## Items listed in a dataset
(begin)
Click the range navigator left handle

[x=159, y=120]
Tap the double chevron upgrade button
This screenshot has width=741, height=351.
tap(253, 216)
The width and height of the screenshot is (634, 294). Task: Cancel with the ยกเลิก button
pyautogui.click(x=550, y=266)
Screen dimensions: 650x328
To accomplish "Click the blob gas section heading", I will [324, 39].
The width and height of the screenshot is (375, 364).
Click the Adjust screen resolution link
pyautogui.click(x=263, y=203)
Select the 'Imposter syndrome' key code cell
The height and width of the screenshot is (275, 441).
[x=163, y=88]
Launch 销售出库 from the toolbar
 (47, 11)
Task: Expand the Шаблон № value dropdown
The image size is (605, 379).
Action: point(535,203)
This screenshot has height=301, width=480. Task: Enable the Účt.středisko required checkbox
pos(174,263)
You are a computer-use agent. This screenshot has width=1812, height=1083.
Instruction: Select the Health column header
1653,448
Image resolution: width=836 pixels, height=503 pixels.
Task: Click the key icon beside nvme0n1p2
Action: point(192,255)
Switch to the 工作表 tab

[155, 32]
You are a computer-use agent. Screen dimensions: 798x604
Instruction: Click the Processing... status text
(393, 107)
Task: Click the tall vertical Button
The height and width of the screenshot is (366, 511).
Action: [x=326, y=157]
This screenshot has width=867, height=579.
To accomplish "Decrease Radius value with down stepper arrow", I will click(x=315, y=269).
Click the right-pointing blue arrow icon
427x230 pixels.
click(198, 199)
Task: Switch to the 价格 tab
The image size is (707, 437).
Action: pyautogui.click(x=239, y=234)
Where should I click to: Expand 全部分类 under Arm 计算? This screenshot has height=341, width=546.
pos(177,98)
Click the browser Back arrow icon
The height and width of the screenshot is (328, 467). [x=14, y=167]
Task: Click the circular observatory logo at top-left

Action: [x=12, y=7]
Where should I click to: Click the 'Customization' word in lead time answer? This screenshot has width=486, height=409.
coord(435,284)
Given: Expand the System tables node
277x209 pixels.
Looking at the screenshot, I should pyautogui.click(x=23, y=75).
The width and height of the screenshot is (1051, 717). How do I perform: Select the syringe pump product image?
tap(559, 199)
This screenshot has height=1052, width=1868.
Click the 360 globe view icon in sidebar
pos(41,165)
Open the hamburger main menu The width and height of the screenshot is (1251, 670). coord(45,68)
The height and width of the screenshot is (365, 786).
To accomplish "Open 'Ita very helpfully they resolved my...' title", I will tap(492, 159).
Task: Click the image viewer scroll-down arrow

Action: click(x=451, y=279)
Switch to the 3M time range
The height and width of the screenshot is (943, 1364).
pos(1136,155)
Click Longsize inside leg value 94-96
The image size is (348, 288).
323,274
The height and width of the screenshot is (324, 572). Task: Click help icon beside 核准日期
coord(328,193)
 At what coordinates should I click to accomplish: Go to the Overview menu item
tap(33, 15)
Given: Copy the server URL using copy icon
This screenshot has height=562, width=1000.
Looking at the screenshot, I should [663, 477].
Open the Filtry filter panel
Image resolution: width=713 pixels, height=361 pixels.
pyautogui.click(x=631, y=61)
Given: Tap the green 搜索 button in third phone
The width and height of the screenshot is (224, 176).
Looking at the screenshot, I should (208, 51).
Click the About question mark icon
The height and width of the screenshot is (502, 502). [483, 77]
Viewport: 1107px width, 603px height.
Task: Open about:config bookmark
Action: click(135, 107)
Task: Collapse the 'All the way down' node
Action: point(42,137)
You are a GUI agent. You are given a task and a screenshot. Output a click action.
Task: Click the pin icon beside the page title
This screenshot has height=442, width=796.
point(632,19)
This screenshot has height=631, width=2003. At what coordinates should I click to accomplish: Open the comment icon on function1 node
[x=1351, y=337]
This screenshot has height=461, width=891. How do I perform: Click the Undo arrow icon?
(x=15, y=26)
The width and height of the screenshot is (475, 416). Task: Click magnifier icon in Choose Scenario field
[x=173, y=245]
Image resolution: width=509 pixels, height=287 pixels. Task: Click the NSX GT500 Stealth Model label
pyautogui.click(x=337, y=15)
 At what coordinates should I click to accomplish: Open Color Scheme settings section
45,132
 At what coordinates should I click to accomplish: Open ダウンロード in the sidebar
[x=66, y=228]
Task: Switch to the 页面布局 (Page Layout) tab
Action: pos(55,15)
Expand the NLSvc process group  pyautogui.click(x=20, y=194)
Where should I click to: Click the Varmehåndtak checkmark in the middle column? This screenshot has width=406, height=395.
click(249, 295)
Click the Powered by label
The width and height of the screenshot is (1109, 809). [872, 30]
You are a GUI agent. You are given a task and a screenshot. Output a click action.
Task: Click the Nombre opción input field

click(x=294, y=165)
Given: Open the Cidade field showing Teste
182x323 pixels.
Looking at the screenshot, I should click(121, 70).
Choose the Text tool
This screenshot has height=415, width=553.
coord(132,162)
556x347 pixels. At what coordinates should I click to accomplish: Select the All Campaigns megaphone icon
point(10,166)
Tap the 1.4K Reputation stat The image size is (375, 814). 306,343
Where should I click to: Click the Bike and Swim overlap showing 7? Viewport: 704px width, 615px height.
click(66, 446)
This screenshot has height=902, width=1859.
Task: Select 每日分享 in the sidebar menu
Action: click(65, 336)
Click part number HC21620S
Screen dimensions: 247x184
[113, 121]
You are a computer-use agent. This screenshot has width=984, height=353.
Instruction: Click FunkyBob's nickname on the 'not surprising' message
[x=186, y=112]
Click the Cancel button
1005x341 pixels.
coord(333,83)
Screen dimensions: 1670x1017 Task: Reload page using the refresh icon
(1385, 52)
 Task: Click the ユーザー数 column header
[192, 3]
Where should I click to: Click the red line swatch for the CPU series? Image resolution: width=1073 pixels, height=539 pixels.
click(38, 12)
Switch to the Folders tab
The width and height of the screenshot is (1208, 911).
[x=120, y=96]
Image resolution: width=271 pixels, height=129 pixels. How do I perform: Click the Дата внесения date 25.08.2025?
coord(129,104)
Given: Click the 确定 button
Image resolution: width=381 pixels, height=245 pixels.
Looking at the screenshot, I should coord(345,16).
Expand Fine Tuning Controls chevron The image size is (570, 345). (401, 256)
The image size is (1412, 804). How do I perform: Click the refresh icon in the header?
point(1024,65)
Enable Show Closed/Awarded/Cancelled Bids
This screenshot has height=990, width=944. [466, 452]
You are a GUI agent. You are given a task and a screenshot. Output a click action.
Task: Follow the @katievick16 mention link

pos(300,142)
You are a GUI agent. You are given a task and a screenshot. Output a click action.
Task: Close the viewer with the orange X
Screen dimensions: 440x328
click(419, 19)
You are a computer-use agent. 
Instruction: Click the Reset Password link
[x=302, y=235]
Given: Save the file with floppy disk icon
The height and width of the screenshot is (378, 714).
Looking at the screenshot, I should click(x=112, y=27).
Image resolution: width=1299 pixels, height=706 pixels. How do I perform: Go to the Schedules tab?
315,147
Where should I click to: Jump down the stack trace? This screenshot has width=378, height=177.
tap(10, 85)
(end)
Rewrite all of the material, changing each "Instruction" to "Command" and leaving everything else untouched.

## RESPONSE
Click the range navigator left handle

[x=159, y=120]
Tap the double chevron upgrade button
This screenshot has width=741, height=351.
tap(253, 216)
The width and height of the screenshot is (634, 294). Task: Cancel with the ยกเลิก button
pyautogui.click(x=550, y=266)
Screen dimensions: 650x328
To accomplish "Click the blob gas section heading", I will [324, 39].
The width and height of the screenshot is (375, 364).
Click the Adjust screen resolution link
pyautogui.click(x=263, y=203)
Select the 'Imposter syndrome' key code cell
The height and width of the screenshot is (275, 441).
[x=163, y=88]
Launch 销售出库 from the toolbar
 (47, 11)
Task: Expand the Шаблон № value dropdown
The image size is (605, 379).
Action: point(535,203)
This screenshot has height=301, width=480. Task: Enable the Účt.středisko required checkbox
pos(174,263)
You are a computer-use agent. This screenshot has width=1812, height=1083.
Command: Select the Health column header
1653,448
Image resolution: width=836 pixels, height=503 pixels.
Task: Click the key icon beside nvme0n1p2
Action: point(192,255)
Switch to the 工作表 tab

[155, 32]
You are a computer-use agent. Screen dimensions: 798x604
Command: Click the Processing... status text
(393, 107)
Task: Click the tall vertical Button
The height and width of the screenshot is (366, 511).
Action: [x=326, y=157]
This screenshot has width=867, height=579.
To accomplish "Decrease Radius value with down stepper arrow", I will click(x=315, y=269).
Click the right-pointing blue arrow icon
427x230 pixels.
click(198, 199)
Task: Switch to the 价格 tab
The image size is (707, 437).
Action: pyautogui.click(x=239, y=234)
Where should I click to: Expand 全部分类 under Arm 计算? This screenshot has height=341, width=546.
pos(177,98)
Click the browser Back arrow icon
The height and width of the screenshot is (328, 467). [x=14, y=167]
Task: Click the circular observatory logo at top-left

Action: [x=12, y=7]
Where should I click to: Click the 'Customization' word in lead time answer? This screenshot has width=486, height=409.
coord(435,284)
Given: Expand the System tables node
277x209 pixels.
Looking at the screenshot, I should pyautogui.click(x=23, y=75).
The width and height of the screenshot is (1051, 717). How do I perform: Select the syringe pump product image?
tap(559, 199)
This screenshot has height=1052, width=1868.
Click the 360 globe view icon in sidebar
pos(41,165)
Open the hamburger main menu The width and height of the screenshot is (1251, 670). coord(45,68)
The height and width of the screenshot is (365, 786).
To accomplish "Open 'Ita very helpfully they resolved my...' title", I will tap(492, 159).
Task: Click the image viewer scroll-down arrow

Action: click(x=451, y=279)
Switch to the 3M time range
The height and width of the screenshot is (943, 1364).
pos(1136,155)
Click Longsize inside leg value 94-96
The image size is (348, 288).
323,274
The height and width of the screenshot is (324, 572). Task: Click help icon beside 核准日期
coord(328,193)
 At what coordinates should I click to accomplish: Go to the Overview menu item
tap(33, 15)
Given: Copy the server URL using copy icon
This screenshot has height=562, width=1000.
Looking at the screenshot, I should [663, 477].
Open the Filtry filter panel
Image resolution: width=713 pixels, height=361 pixels.
pyautogui.click(x=631, y=61)
Given: Tap the green 搜索 button in third phone
The width and height of the screenshot is (224, 176).
Looking at the screenshot, I should (208, 51).
Click the About question mark icon
The height and width of the screenshot is (502, 502). [483, 77]
Viewport: 1107px width, 603px height.
Task: Open about:config bookmark
Action: click(135, 107)
Task: Collapse the 'All the way down' node
Action: point(42,137)
You are a GUI agent. You are given a task and a screenshot. Output a click action.
Task: Click the pin icon beside the page title
This screenshot has height=442, width=796.
point(632,19)
This screenshot has height=631, width=2003. At what coordinates should I click to accomplish: Open the comment icon on function1 node
[x=1351, y=337]
This screenshot has height=461, width=891. How do I perform: Click the Undo arrow icon?
(x=15, y=26)
The width and height of the screenshot is (475, 416). Task: Click magnifier icon in Choose Scenario field
[x=173, y=245]
Image resolution: width=509 pixels, height=287 pixels. Task: Click the NSX GT500 Stealth Model label
pyautogui.click(x=337, y=15)
 At what coordinates should I click to accomplish: Open Color Scheme settings section
45,132
 At what coordinates should I click to accomplish: Open ダウンロード in the sidebar
[x=66, y=228]
Task: Switch to the 页面布局 (Page Layout) tab
Action: pos(55,15)
Expand the NLSvc process group  pyautogui.click(x=20, y=194)
Where should I click to: Click the Varmehåndtak checkmark in the middle column? This screenshot has width=406, height=395.
click(249, 295)
Click the Powered by label
The width and height of the screenshot is (1109, 809). [872, 30]
You are a GUI agent. You are given a task and a screenshot. Output a click action.
Task: Click the Nombre opción input field

click(x=294, y=165)
Given: Open the Cidade field showing Teste
182x323 pixels.
Looking at the screenshot, I should click(121, 70).
Choose the Text tool
This screenshot has height=415, width=553.
coord(132,162)
556x347 pixels. At what coordinates should I click to accomplish: Select the All Campaigns megaphone icon
point(10,166)
Tap the 1.4K Reputation stat The image size is (375, 814). 306,343
Where should I click to: Click the Bike and Swim overlap showing 7? Viewport: 704px width, 615px height.
click(66, 446)
This screenshot has height=902, width=1859.
Task: Select 每日分享 in the sidebar menu
Action: click(65, 336)
Click part number HC21620S
Screen dimensions: 247x184
[113, 121]
You are a computer-use agent. This screenshot has width=984, height=353.
Command: Click FunkyBob's nickname on the 'not surprising' message
[x=186, y=112]
Click the Cancel button
1005x341 pixels.
coord(333,83)
Screen dimensions: 1670x1017 Task: Reload page using the refresh icon
(1385, 52)
 Task: Click the ユーザー数 column header
[192, 3]
Where should I click to: Click the red line swatch for the CPU series? Image resolution: width=1073 pixels, height=539 pixels.
click(38, 12)
Switch to the Folders tab
The width and height of the screenshot is (1208, 911).
[x=120, y=96]
Image resolution: width=271 pixels, height=129 pixels. How do I perform: Click the Дата внесения date 25.08.2025?
coord(129,104)
Given: Click the 确定 button
Image resolution: width=381 pixels, height=245 pixels.
Looking at the screenshot, I should coord(345,16).
Expand Fine Tuning Controls chevron The image size is (570, 345). (401, 256)
The image size is (1412, 804). How do I perform: Click the refresh icon in the header?
point(1024,65)
Enable Show Closed/Awarded/Cancelled Bids
This screenshot has height=990, width=944. [466, 452]
You are a GUI agent. You are given a task and a screenshot. Output a click action.
Task: Follow the @katievick16 mention link

pos(300,142)
You are a GUI agent. You are given a task and a screenshot. Output a click action.
Task: Close the viewer with the orange X
Screen dimensions: 440x328
click(419, 19)
You are a computer-use agent. 
Command: Click the Reset Password link
[x=302, y=235]
Given: Save the file with floppy disk icon
The height and width of the screenshot is (378, 714).
Looking at the screenshot, I should click(x=112, y=27).
Image resolution: width=1299 pixels, height=706 pixels. How do I perform: Go to the Schedules tab?
315,147
Where should I click to: Jump down the stack trace? This screenshot has width=378, height=177.
tap(10, 85)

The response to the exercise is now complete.